At which point, it felt a little warm in the apartment common room, so we went on a walk. And by walk, I mean a six mile, late night trek in the frozen Rexburg January.

And we talked about faith and covenants and atonement and children and parents and friendship and love and life goals and priorities and difficult scenarios and working together to build meaningful things. We talked for hours.

And then my feet went numb and he carried me home.

And then, a while later, he did the whole kneeling with a ring thing.

And everyone asked about colors and reception and setting a date, and we didn’t know.

Have you guys thought this through at all?

Only the other part.

One particularly clever fellow explained that now that he gave me a ring, he’s invested. Because money.

It didn’t happen with the ring. It happened in the many hours in each other’s company prior. Most especially that frozen January night.

Which was the very real beginning of the longest, most fulfilling conversation I’ve ever had. A conversation I’m bold enough to hope and believe will never end.

A conversation I fondly think of whenever I look at my ring.

*Most memorably, the Book of Mormon in French, and The Long Walk by Slavomir Rawicz. So romantic….

Women’s Conference: A Memory

Once upon a time, my church extended the Women’s Session of General Conference to all female members of our faith, 8 years and up.

At the time, my daughter was not-yet-eight, but my foster daughter was, and desired and insisted on attending with me. There is something about exercising one’s age privilege that makes kids really, really excited.

So I took foster daughter to the Stake Super Saturday/ Women’s Conference. The female leadership in our stake had put together a grand day for us, where we worked together on a bunch of group humanitarian projects, then had a potluck luncheon, and then watched the Churchwide broadcast.

I followed foster daughter’s lead, and we meandered from one service project to another, before settling on tying baby quilts to donate. Foster daughter, always fiercely independent, wanted to do everything herself, but was soon struggling to thread a needle.

The matron of the project leaned over to her and encouragingly whispered, “I bet your Mom could help you with that.”

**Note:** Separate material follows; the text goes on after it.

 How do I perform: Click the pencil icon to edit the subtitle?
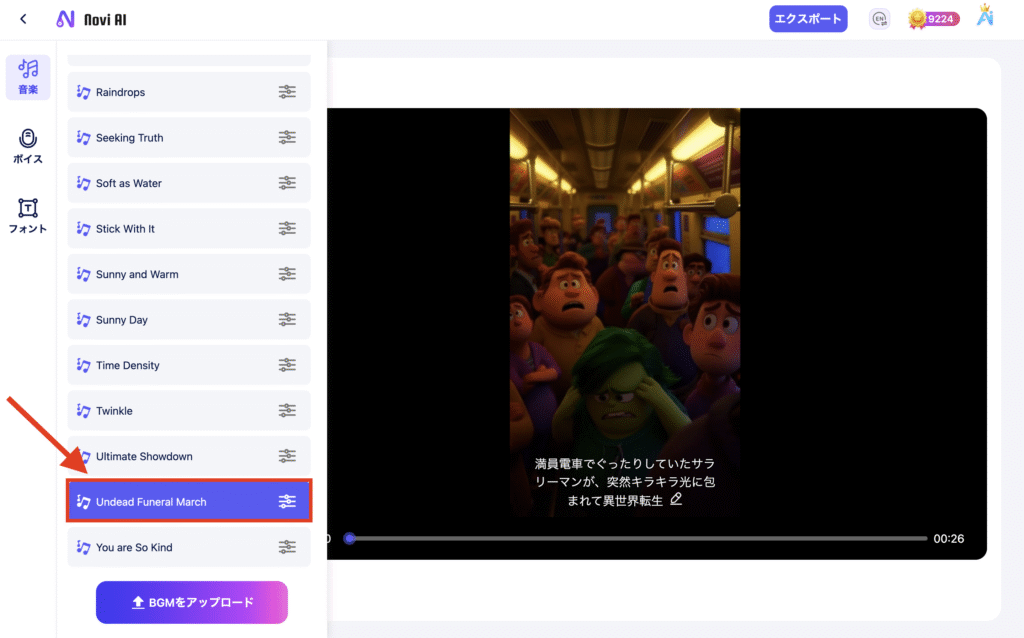(677, 499)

This, of course, is a terrible thing to say to a foster daughter struggling with all sorts of feelings of love and attachment and separation anxiety and abandonment and loyalty. Poor quilt matron, with no ill intent whatsoever, had opened a deep and painful wound.

Foster Daughter, with the same look one gives someone blowing an airhorn in a library, hissed, “she’s not my mom!”

Quilt tying matron glanced at me, then back at foster daughter, then down to the quilt, all the many unspoken questions evident on her face.

Her tact didn’t spare foster daughter the weight of the silence. Irritatedly, she elaborated, “I crawled through a fence in her backyard, and now I  live with her!”

While it was all technically true, it did nothing to lighten the load of unasked questions. They bloomed around us like pond algae. But the emotional wherewithal for question answering had been exhausted.

During the broadcast, foster daughter curled up against me on the pew and doodled darkly hilarious comic strips.* They were all very original, but the premise of each was the same: stick figure man goes to do something perfectly ordinary, like pet a dog or smell a flower, and something utterly, extraordinarily terrifying happens, and stick figure man is decimated as a result.

It didn’t take a psychiatrist to understand what these represented.

Without the hope that was beautifully taught and articulated in this meeting, and countless others besides, the story of foster daughter, from past to present, would be irredeemably sad. But because of them I know, I know, I KNOW that 1) her story isn’t over yet, and 2) it has a happy ending.

The End.

*Foster Daughter was a highly creative little artist.